Reviewed by Divine Zape for Readers' Favorite
Veil of Walls by Patricia Panahi is a compelling story that plunges the reader into the heart of Persian culture and norms, exploring social issues and powerful themes like family, the rights of women, and marriage. A ten-year-old girl goes on a one-month vacation to Iran against her will. She would have loved to hang around with her friends or do stuff she loves in the US. Now, while in Iran and holed up in a compound with frequent bonfires, the vivacious girl couldn’t wait for the month to finish so she could return home to the US, but everything changes when her parents die in a tragic accident. There is no going back to the US for her. And this is just the beginning of her struggles because she will have to resist her grandmother’s determination to transform her into a proper Persian woman and resist being forced to marry someone against her will. Can she find her path back to the US and to freedom?
Patricia Panahi has crafted a story that reminds me so much of Khaled Hosseini, the author of The Kite Runner, because of the great setting.
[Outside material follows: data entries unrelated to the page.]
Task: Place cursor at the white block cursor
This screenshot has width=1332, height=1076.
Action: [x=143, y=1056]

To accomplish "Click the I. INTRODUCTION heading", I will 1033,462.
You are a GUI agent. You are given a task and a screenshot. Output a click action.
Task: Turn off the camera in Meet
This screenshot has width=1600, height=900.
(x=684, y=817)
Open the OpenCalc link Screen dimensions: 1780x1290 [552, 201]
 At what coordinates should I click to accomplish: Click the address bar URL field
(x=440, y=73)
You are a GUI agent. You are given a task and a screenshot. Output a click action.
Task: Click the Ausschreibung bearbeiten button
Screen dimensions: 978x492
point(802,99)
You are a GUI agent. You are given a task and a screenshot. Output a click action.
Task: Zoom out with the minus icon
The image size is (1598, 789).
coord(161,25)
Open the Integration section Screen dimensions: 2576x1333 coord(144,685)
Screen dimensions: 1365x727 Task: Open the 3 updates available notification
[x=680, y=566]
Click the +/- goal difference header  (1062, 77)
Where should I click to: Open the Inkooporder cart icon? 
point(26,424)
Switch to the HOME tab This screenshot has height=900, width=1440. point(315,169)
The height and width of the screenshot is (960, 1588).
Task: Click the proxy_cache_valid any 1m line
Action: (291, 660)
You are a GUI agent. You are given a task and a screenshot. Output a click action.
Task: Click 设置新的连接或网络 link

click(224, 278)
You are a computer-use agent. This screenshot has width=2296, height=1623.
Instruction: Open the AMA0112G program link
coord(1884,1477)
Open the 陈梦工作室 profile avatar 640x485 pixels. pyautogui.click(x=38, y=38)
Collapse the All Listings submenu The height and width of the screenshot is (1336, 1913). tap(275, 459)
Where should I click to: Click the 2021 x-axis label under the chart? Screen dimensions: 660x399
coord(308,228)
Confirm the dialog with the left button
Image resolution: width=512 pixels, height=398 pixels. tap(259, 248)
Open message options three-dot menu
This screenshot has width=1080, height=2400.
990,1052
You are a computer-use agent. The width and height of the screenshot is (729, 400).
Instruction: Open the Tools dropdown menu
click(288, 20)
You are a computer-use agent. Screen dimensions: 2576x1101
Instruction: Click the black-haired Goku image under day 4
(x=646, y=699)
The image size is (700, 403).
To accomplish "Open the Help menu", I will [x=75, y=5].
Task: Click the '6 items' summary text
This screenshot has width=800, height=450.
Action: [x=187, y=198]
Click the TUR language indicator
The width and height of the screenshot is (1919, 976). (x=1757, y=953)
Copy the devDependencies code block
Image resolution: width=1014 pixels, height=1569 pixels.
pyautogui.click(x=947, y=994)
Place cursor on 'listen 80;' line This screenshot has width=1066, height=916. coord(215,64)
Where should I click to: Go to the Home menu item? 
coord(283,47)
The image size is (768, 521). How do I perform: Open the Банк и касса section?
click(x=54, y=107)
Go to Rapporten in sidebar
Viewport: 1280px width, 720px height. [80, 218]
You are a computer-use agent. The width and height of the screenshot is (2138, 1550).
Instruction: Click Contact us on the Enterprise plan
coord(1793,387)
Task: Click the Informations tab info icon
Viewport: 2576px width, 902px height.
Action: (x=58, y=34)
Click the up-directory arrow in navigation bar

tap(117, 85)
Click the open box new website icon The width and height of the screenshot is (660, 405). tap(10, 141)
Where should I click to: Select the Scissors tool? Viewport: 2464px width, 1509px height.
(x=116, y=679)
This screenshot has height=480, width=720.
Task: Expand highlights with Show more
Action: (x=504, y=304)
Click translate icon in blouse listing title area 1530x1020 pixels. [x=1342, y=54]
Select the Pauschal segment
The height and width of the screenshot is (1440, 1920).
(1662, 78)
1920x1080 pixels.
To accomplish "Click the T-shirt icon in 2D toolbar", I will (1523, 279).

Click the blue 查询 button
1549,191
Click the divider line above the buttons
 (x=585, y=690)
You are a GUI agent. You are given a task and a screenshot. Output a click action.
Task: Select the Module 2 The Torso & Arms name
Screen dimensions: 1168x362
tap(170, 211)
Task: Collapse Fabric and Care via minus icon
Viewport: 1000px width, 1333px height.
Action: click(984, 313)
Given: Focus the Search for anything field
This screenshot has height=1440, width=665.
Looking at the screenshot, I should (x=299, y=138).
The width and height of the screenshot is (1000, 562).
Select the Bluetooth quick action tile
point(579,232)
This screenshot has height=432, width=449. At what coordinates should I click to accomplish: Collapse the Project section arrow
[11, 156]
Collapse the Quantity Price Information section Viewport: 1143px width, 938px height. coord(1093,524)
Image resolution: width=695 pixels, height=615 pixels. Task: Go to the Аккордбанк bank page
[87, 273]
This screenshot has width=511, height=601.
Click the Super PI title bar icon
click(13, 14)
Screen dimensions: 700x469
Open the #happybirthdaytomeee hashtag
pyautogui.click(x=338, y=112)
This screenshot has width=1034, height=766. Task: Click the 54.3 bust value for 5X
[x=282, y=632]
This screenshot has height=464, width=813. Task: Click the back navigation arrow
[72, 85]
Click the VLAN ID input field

The author mesmerizes readers with the colorful setting, the wonderful evocation of senses, the keen attention to details about Persian culture and customs. The conflict is so strong that readers will find themselves rooting strongly for the protagonist, eager to see her grow and embrace her inner freedom. Veil of Walls will open the reader’s eyes to the beauty of Iran and some of the social issues the country faces. Told in a powerful, first person narrative, this novel will keep readers completely absorbed. Such a delight to read!